— CONSIGNE —
Reprenez toutes les lignes du relevé ci-dessous sous forme de liste numérotée, en laissant de côté les lignes vides.

— Données de localisation de mots et d'éléments —
^^^^
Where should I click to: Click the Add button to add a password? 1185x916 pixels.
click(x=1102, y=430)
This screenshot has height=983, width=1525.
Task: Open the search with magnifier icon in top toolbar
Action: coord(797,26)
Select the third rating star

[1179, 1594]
^^^^
— RÉPONSE —
1. Where should I click to: Click the Add button to add a password? 1185x916 pixels.
2. click(x=1102, y=430)
3. This screenshot has height=983, width=1525.
4. Task: Open the search with magnifier icon in top toolbar
5. Action: coord(797,26)
6. Select the third rating star
7. [1179, 1594]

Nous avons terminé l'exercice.